◆ Requirements ◆
Revise the lines below by swapping every "computer-use agent" for "screen assistant", and leave everything else unchanged.

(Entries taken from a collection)
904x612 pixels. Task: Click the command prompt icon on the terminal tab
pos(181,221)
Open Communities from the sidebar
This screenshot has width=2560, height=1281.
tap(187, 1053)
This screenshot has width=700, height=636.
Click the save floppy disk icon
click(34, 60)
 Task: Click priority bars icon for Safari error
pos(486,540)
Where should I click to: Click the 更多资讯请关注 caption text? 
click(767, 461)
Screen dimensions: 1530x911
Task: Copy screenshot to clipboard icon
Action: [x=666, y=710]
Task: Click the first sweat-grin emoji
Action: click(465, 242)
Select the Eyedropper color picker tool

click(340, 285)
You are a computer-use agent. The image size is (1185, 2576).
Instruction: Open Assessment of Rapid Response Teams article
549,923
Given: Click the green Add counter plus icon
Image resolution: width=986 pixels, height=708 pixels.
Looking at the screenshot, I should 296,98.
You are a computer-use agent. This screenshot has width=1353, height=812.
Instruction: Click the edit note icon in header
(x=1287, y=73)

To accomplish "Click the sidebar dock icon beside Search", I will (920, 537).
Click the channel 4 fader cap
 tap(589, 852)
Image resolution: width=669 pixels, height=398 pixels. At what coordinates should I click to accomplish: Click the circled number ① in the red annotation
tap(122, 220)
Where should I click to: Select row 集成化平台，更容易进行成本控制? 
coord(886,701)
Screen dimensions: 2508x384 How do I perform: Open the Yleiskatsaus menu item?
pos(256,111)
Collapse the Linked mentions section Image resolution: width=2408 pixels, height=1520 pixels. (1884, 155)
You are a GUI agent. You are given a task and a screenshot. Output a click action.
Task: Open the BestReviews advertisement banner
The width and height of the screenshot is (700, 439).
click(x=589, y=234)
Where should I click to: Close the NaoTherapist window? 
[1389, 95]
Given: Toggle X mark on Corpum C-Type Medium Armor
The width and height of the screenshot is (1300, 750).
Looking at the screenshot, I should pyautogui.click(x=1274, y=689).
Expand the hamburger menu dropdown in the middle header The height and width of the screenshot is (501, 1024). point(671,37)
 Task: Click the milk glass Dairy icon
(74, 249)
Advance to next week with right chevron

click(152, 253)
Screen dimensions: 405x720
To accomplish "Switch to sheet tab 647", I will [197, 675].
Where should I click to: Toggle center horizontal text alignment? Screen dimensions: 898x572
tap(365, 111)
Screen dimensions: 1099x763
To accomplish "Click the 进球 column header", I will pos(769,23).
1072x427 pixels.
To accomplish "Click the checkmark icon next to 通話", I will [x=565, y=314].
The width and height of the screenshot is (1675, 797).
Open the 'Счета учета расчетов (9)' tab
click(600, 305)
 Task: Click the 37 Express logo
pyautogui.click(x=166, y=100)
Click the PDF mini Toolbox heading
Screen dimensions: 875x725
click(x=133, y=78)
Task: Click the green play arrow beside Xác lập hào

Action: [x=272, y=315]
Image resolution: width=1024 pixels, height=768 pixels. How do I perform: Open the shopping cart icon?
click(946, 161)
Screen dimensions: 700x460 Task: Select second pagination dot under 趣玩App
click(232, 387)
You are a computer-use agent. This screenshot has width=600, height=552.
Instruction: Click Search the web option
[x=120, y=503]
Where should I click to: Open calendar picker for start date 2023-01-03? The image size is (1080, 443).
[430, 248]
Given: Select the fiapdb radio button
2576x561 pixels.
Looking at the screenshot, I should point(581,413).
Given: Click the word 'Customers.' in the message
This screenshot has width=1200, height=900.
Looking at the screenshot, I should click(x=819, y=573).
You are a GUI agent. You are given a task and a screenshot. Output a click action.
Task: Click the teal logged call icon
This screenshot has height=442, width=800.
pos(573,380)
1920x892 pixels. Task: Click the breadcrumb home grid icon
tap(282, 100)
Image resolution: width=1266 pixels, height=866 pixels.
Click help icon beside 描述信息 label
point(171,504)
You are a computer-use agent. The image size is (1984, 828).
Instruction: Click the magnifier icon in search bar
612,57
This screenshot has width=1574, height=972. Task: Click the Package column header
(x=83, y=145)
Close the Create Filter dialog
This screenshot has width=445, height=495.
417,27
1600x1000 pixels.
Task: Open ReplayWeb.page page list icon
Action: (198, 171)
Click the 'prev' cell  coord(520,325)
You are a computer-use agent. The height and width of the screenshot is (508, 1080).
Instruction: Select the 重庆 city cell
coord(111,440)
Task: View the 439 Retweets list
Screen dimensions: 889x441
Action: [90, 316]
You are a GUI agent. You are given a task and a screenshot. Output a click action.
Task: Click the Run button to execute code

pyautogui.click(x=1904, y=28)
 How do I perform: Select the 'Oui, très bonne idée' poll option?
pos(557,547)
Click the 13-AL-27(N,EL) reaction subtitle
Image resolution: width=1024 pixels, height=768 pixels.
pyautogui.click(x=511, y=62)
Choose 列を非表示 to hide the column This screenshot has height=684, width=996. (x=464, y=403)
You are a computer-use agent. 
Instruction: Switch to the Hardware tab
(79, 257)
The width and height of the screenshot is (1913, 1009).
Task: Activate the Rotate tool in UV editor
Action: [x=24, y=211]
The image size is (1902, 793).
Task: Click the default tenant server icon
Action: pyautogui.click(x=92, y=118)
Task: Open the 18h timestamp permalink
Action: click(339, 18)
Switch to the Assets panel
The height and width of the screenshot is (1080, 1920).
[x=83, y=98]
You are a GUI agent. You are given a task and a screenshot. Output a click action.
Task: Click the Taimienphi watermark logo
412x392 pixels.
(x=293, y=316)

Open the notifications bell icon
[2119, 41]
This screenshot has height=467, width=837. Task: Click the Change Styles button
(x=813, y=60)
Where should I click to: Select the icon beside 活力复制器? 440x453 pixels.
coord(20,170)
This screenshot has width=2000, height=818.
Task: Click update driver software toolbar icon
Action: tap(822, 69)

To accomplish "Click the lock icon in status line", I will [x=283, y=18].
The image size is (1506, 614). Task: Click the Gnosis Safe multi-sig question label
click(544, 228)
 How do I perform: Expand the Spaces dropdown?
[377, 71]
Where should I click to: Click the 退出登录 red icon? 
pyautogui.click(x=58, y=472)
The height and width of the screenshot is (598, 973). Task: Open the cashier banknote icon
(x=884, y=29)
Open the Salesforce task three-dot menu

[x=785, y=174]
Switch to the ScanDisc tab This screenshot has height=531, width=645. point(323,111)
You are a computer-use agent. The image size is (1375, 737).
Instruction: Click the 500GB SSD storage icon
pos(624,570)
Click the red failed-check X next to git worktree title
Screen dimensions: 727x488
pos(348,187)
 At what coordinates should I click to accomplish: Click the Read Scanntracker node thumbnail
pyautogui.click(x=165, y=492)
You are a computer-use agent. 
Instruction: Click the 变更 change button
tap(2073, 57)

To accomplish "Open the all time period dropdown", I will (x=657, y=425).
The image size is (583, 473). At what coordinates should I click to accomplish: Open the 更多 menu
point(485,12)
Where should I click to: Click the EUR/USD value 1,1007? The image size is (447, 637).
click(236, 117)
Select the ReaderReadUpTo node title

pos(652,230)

◆ Written response ◆
904x612 pixels. Task: Click the command prompt icon on the terminal tab
pos(181,221)
Open Communities from the sidebar
This screenshot has width=2560, height=1281.
tap(187, 1053)
This screenshot has width=700, height=636.
Click the save floppy disk icon
click(34, 60)
 Task: Click priority bars icon for Safari error
pos(486,540)
Where should I click to: Click the 更多资讯请关注 caption text? 
click(767, 461)
Screen dimensions: 1530x911
Task: Copy screenshot to clipboard icon
Action: [x=666, y=710]
Task: Click the first sweat-grin emoji
Action: click(465, 242)
Select the Eyedropper color picker tool

click(340, 285)
You are a screen assistant. The image size is (1185, 2576).
Instruction: Open Assessment of Rapid Response Teams article
549,923
Given: Click the green Add counter plus icon
Image resolution: width=986 pixels, height=708 pixels.
Looking at the screenshot, I should 296,98.
You are a screen assistant. This screenshot has width=1353, height=812.
Instruction: Click the edit note icon in header
(x=1287, y=73)

To accomplish "Click the sidebar dock icon beside Search", I will (920, 537).
Click the channel 4 fader cap
 tap(589, 852)
Image resolution: width=669 pixels, height=398 pixels. At what coordinates should I click to accomplish: Click the circled number ① in the red annotation
tap(122, 220)
Where should I click to: Select row 集成化平台，更容易进行成本控制? 
coord(886,701)
Screen dimensions: 2508x384 How do I perform: Open the Yleiskatsaus menu item?
pos(256,111)
Collapse the Linked mentions section Image resolution: width=2408 pixels, height=1520 pixels. (1884, 155)
You are a GUI agent. You are given a task and a screenshot. Output a click action.
Task: Open the BestReviews advertisement banner
The width and height of the screenshot is (700, 439).
click(x=589, y=234)
Where should I click to: Close the NaoTherapist window? 
[1389, 95]
Given: Toggle X mark on Corpum C-Type Medium Armor
The width and height of the screenshot is (1300, 750).
Looking at the screenshot, I should pyautogui.click(x=1274, y=689).
Expand the hamburger menu dropdown in the middle header The height and width of the screenshot is (501, 1024). point(671,37)
 Task: Click the milk glass Dairy icon
(74, 249)
Advance to next week with right chevron

click(152, 253)
Screen dimensions: 405x720
To accomplish "Switch to sheet tab 647", I will [197, 675].
Where should I click to: Toggle center horizontal text alignment? Screen dimensions: 898x572
tap(365, 111)
Screen dimensions: 1099x763
To accomplish "Click the 进球 column header", I will pos(769,23).
1072x427 pixels.
To accomplish "Click the checkmark icon next to 通話", I will [x=565, y=314].
The width and height of the screenshot is (1675, 797).
Open the 'Счета учета расчетов (9)' tab
click(600, 305)
 Task: Click the 37 Express logo
pyautogui.click(x=166, y=100)
Click the PDF mini Toolbox heading
Screen dimensions: 875x725
click(x=133, y=78)
Task: Click the green play arrow beside Xác lập hào

Action: [x=272, y=315]
Image resolution: width=1024 pixels, height=768 pixels. How do I perform: Open the shopping cart icon?
click(946, 161)
Screen dimensions: 700x460 Task: Select second pagination dot under 趣玩App
click(232, 387)
You are a screen assistant. This screenshot has width=600, height=552.
Instruction: Click Search the web option
[x=120, y=503]
Where should I click to: Open calendar picker for start date 2023-01-03? The image size is (1080, 443).
[430, 248]
Given: Select the fiapdb radio button
2576x561 pixels.
Looking at the screenshot, I should point(581,413).
Given: Click the word 'Customers.' in the message
This screenshot has width=1200, height=900.
Looking at the screenshot, I should click(x=819, y=573).
You are a GUI agent. You are given a task and a screenshot. Output a click action.
Task: Click the teal logged call icon
This screenshot has height=442, width=800.
pos(573,380)
1920x892 pixels. Task: Click the breadcrumb home grid icon
tap(282, 100)
Image resolution: width=1266 pixels, height=866 pixels.
Click help icon beside 描述信息 label
point(171,504)
You are a screen assistant. The image size is (1984, 828).
Instruction: Click the magnifier icon in search bar
612,57
This screenshot has width=1574, height=972. Task: Click the Package column header
(x=83, y=145)
Close the Create Filter dialog
This screenshot has width=445, height=495.
417,27
1600x1000 pixels.
Task: Open ReplayWeb.page page list icon
Action: (198, 171)
Click the 'prev' cell  coord(520,325)
You are a screen assistant. The height and width of the screenshot is (508, 1080).
Instruction: Select the 重庆 city cell
coord(111,440)
Task: View the 439 Retweets list
Screen dimensions: 889x441
Action: [90, 316]
You are a GUI agent. You are given a task and a screenshot. Output a click action.
Task: Click the Run button to execute code

pyautogui.click(x=1904, y=28)
 How do I perform: Select the 'Oui, très bonne idée' poll option?
pos(557,547)
Click the 13-AL-27(N,EL) reaction subtitle
Image resolution: width=1024 pixels, height=768 pixels.
pyautogui.click(x=511, y=62)
Choose 列を非表示 to hide the column This screenshot has height=684, width=996. (x=464, y=403)
You are a screen assistant. 
Instruction: Switch to the Hardware tab
(79, 257)
The width and height of the screenshot is (1913, 1009).
Task: Activate the Rotate tool in UV editor
Action: [x=24, y=211]
The image size is (1902, 793).
Task: Click the default tenant server icon
Action: pyautogui.click(x=92, y=118)
Task: Open the 18h timestamp permalink
Action: click(339, 18)
Switch to the Assets panel
The height and width of the screenshot is (1080, 1920).
[x=83, y=98]
You are a GUI agent. You are given a task and a screenshot. Output a click action.
Task: Click the Taimienphi watermark logo
412x392 pixels.
(x=293, y=316)

Open the notifications bell icon
[2119, 41]
This screenshot has height=467, width=837. Task: Click the Change Styles button
(x=813, y=60)
Where should I click to: Select the icon beside 活力复制器? 440x453 pixels.
coord(20,170)
This screenshot has width=2000, height=818.
Task: Click update driver software toolbar icon
Action: tap(822, 69)

To accomplish "Click the lock icon in status line", I will [x=283, y=18].
The image size is (1506, 614). Task: Click the Gnosis Safe multi-sig question label
click(544, 228)
 How do I perform: Expand the Spaces dropdown?
[377, 71]
Where should I click to: Click the 退出登录 red icon? 
pyautogui.click(x=58, y=472)
The height and width of the screenshot is (598, 973). Task: Open the cashier banknote icon
(x=884, y=29)
Open the Salesforce task three-dot menu

[x=785, y=174]
Switch to the ScanDisc tab This screenshot has height=531, width=645. point(323,111)
You are a screen assistant. The image size is (1375, 737).
Instruction: Click the 500GB SSD storage icon
pos(624,570)
Click the red failed-check X next to git worktree title
Screen dimensions: 727x488
pos(348,187)
 At what coordinates should I click to accomplish: Click the Read Scanntracker node thumbnail
pyautogui.click(x=165, y=492)
You are a screen assistant. 
Instruction: Click the 变更 change button
tap(2073, 57)

To accomplish "Open the all time period dropdown", I will (x=657, y=425).
The image size is (583, 473). At what coordinates should I click to accomplish: Open the 更多 menu
point(485,12)
Where should I click to: Click the EUR/USD value 1,1007? The image size is (447, 637).
click(236, 117)
Select the ReaderReadUpTo node title

pos(652,230)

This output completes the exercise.